(Dataset entries)
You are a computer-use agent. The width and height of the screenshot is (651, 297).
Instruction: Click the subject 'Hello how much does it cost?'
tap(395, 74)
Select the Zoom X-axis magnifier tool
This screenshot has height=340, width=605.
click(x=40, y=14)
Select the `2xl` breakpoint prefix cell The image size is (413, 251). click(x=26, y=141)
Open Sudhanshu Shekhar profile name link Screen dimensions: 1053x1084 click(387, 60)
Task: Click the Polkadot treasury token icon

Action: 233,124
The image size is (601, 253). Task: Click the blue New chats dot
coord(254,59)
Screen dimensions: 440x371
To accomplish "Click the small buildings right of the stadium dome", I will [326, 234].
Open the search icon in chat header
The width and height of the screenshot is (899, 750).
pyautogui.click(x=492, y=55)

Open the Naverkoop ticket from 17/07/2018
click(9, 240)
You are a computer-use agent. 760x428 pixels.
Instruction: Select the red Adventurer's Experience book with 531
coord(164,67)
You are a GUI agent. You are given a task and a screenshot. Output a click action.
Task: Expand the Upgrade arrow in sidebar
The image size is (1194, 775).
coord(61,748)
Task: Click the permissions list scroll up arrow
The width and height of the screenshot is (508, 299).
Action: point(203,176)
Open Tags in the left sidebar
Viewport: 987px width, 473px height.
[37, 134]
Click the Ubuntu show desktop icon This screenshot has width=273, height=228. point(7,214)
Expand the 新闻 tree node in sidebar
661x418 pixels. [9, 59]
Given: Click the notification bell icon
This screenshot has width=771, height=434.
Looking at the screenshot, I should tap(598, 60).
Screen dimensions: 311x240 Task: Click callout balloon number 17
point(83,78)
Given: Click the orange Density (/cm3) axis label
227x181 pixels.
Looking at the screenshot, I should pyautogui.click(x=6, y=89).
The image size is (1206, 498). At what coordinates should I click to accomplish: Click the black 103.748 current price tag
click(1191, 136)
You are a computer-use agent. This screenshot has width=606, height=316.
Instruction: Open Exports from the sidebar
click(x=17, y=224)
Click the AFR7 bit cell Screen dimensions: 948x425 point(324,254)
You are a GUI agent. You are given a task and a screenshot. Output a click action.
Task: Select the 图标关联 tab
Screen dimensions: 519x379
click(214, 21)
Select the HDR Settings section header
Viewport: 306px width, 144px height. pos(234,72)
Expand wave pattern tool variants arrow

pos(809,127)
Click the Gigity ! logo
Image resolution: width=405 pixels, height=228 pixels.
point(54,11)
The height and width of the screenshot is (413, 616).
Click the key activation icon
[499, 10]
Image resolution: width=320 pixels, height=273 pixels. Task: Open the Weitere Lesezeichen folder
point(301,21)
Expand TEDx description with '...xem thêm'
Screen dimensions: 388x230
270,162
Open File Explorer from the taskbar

** Work required **
Your answer should be the full set of records above, restated exactly.

** Reply **
You are a computer-use agent. The width and height of the screenshot is (651, 297).
Instruction: Click the subject 'Hello how much does it cost?'
tap(395, 74)
Select the Zoom X-axis magnifier tool
This screenshot has height=340, width=605.
click(x=40, y=14)
Select the `2xl` breakpoint prefix cell The image size is (413, 251). click(x=26, y=141)
Open Sudhanshu Shekhar profile name link Screen dimensions: 1053x1084 click(387, 60)
Task: Click the Polkadot treasury token icon

Action: 233,124
The image size is (601, 253). Task: Click the blue New chats dot
coord(254,59)
Screen dimensions: 440x371
To accomplish "Click the small buildings right of the stadium dome", I will [326, 234].
Open the search icon in chat header
The width and height of the screenshot is (899, 750).
pyautogui.click(x=492, y=55)

Open the Naverkoop ticket from 17/07/2018
click(9, 240)
You are a computer-use agent. 760x428 pixels.
Instruction: Select the red Adventurer's Experience book with 531
coord(164,67)
You are a GUI agent. You are given a task and a screenshot. Output a click action.
Task: Expand the Upgrade arrow in sidebar
The image size is (1194, 775).
coord(61,748)
Task: Click the permissions list scroll up arrow
The width and height of the screenshot is (508, 299).
Action: point(203,176)
Open Tags in the left sidebar
Viewport: 987px width, 473px height.
[37, 134]
Click the Ubuntu show desktop icon This screenshot has width=273, height=228. point(7,214)
Expand the 新闻 tree node in sidebar
661x418 pixels. [9, 59]
Given: Click the notification bell icon
This screenshot has width=771, height=434.
Looking at the screenshot, I should tap(598, 60).
Screen dimensions: 311x240 Task: Click callout balloon number 17
point(83,78)
Given: Click the orange Density (/cm3) axis label
227x181 pixels.
Looking at the screenshot, I should pyautogui.click(x=6, y=89).
The image size is (1206, 498). At what coordinates should I click to accomplish: Click the black 103.748 current price tag
click(1191, 136)
You are a computer-use agent. This screenshot has width=606, height=316.
Instruction: Open Exports from the sidebar
click(x=17, y=224)
Click the AFR7 bit cell Screen dimensions: 948x425 point(324,254)
You are a GUI agent. You are given a task and a screenshot. Output a click action.
Task: Select the 图标关联 tab
Screen dimensions: 519x379
click(214, 21)
Select the HDR Settings section header
Viewport: 306px width, 144px height. pos(234,72)
Expand wave pattern tool variants arrow

pos(809,127)
Click the Gigity ! logo
Image resolution: width=405 pixels, height=228 pixels.
point(54,11)
The height and width of the screenshot is (413, 616).
Click the key activation icon
[499, 10]
Image resolution: width=320 pixels, height=273 pixels. Task: Open the Weitere Lesezeichen folder
point(301,21)
Expand TEDx description with '...xem thêm'
Screen dimensions: 388x230
270,162
Open File Explorer from the taskbar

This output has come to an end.